The signs of an economic slowdown continue to cast a shadow on the ports sector’s growth, as total cargo by the 12 major ports fell 5.7 per cent in the first two months of the current financial year, against a growth of 5.1 per cent for the corresponding period last year. With reduced growth in the gross domestic product, the fall in cargo has not come as a surprise to the sector, which also saw yearly cargo go in the negative for the first time in over a decade.
“There has been a reduction in overall trade. Exports have gone down. The competitiveness of our product has taken a hit,” said Hemant Bhattbhatt, senior director, Deloitte India.

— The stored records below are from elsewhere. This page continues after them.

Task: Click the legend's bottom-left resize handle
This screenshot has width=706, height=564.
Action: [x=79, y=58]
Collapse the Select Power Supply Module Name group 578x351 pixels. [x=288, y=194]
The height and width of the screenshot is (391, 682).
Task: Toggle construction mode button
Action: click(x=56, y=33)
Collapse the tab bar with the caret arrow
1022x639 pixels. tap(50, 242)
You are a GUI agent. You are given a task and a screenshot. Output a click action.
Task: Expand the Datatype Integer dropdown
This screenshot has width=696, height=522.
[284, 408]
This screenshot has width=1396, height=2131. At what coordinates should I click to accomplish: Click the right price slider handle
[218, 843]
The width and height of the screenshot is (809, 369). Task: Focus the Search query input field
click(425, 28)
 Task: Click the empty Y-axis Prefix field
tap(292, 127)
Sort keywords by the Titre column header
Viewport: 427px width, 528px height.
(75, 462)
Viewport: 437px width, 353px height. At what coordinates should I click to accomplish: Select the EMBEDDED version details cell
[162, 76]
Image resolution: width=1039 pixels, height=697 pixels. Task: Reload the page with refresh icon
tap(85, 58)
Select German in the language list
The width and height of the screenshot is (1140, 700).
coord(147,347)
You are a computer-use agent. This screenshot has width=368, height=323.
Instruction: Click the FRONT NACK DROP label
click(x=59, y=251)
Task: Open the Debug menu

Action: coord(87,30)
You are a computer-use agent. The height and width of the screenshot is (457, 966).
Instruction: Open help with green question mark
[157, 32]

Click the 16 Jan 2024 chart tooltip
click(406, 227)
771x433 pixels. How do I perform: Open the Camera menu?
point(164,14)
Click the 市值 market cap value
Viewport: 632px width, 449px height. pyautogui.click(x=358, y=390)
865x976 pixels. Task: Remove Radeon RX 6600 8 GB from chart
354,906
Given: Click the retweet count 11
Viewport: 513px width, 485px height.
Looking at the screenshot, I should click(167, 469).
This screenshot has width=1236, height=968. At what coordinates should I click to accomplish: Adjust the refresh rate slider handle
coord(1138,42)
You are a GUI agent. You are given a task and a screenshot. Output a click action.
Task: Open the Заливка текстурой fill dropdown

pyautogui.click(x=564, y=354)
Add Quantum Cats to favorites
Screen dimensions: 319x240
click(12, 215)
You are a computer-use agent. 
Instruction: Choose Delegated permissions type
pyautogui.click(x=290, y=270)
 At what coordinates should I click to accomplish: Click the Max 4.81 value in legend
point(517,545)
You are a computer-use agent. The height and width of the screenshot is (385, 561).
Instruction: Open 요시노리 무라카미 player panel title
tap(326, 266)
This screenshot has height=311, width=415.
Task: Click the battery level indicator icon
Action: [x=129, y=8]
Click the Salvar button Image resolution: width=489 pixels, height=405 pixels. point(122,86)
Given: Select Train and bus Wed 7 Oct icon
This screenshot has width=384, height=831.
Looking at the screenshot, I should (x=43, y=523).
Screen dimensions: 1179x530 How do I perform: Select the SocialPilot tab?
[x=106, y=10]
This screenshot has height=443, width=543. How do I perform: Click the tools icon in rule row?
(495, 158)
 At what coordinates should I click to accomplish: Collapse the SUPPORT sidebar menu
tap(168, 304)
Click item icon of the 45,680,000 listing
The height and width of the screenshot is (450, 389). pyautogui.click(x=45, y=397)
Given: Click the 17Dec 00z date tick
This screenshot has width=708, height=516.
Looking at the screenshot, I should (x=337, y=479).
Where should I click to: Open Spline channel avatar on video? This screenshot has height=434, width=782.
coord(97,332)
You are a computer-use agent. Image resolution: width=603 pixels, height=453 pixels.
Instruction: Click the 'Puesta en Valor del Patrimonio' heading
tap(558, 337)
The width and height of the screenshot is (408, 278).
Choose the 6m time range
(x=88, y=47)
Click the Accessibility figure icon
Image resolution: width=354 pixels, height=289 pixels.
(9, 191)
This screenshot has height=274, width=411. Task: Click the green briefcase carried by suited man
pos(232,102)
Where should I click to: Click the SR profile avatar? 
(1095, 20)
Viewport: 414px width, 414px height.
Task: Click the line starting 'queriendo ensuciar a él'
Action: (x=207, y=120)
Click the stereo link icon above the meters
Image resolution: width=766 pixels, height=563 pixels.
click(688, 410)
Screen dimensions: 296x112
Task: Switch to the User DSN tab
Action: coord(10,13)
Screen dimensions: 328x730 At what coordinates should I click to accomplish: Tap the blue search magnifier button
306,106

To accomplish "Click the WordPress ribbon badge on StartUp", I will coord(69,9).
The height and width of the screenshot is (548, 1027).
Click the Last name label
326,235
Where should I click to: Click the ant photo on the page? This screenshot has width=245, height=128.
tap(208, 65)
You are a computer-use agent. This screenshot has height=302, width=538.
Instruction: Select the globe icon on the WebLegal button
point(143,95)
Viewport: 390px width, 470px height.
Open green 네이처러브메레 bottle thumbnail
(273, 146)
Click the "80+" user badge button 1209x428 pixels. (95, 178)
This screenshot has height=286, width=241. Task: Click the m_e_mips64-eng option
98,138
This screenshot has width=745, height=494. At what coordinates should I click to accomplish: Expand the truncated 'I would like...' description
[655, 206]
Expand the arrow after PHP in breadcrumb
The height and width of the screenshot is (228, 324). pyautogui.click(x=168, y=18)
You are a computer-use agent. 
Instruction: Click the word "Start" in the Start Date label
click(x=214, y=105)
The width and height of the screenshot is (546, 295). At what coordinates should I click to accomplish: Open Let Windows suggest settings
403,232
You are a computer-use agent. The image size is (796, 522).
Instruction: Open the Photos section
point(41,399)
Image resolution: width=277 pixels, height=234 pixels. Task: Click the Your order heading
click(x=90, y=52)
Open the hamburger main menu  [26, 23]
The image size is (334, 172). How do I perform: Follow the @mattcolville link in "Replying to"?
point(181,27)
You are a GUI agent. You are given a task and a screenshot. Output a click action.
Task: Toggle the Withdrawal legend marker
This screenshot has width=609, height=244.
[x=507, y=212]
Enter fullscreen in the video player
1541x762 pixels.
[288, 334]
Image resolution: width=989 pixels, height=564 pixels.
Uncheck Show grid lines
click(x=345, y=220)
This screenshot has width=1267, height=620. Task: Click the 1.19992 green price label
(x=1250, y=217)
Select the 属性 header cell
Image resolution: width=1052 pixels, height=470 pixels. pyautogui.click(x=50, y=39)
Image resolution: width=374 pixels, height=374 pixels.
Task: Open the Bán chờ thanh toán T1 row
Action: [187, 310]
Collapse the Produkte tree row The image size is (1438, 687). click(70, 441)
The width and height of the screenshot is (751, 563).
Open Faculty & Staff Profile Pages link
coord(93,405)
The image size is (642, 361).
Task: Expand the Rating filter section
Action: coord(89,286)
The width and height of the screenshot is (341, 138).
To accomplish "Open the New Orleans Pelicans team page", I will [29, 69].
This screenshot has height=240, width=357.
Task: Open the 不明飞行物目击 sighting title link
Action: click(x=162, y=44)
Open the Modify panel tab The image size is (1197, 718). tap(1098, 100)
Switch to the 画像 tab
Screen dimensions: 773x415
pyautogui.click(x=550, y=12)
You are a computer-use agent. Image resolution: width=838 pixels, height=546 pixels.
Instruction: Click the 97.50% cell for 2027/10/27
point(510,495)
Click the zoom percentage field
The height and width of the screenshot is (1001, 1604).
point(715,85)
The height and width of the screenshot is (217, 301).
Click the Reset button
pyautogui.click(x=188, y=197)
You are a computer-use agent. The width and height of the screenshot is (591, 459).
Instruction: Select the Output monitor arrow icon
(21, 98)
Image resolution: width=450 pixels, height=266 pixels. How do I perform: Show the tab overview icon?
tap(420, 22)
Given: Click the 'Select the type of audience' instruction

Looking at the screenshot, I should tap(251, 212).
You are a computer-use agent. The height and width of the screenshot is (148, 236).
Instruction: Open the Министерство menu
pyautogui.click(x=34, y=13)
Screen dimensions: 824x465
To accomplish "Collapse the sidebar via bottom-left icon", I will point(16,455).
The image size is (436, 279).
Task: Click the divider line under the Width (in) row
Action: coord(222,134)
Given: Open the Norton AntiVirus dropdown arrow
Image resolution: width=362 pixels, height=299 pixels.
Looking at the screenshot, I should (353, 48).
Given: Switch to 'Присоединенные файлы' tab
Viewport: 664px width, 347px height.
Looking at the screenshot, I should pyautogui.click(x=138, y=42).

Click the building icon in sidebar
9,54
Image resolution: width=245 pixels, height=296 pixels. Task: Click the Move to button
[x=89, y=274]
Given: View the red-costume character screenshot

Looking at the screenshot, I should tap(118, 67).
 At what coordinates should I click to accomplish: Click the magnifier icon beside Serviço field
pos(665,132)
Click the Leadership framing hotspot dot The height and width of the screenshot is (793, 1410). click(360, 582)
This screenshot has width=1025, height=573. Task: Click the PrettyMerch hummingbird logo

Major ports reeled under the impact of slump in iron-ore cargo due to mining crisis with the 29 per cent decline in April-May 2012 compared to a 15 per cent fall last year. The highest decline was seen in the raw fertiliser with the cargo coming down by 34.6 per cent for the same period, followed closely by finished fertiliser which fell by 29.2 per cent.
Kolkata Port Trust saw a 22 per cent fall in cargo.Being a bulk port, it mainly handles commodities like iron ore, coal, etc. A senior official said, “There is a faulty policy in place. Ours is not the preferred port, since higher export duty is charged on the basis of the Chinese price of iron ore. For all other ports, the cargo is free on board.”
Besides, major ports also blame the fall in cargo on rupee depreciation which has softened the demand for imports. For 2012-13, the shipping ministry has set a target of six per cent growth over the previous year. A senior shipping ministry official said ports sector growth is a reflection of international economic activity, which is under pressure.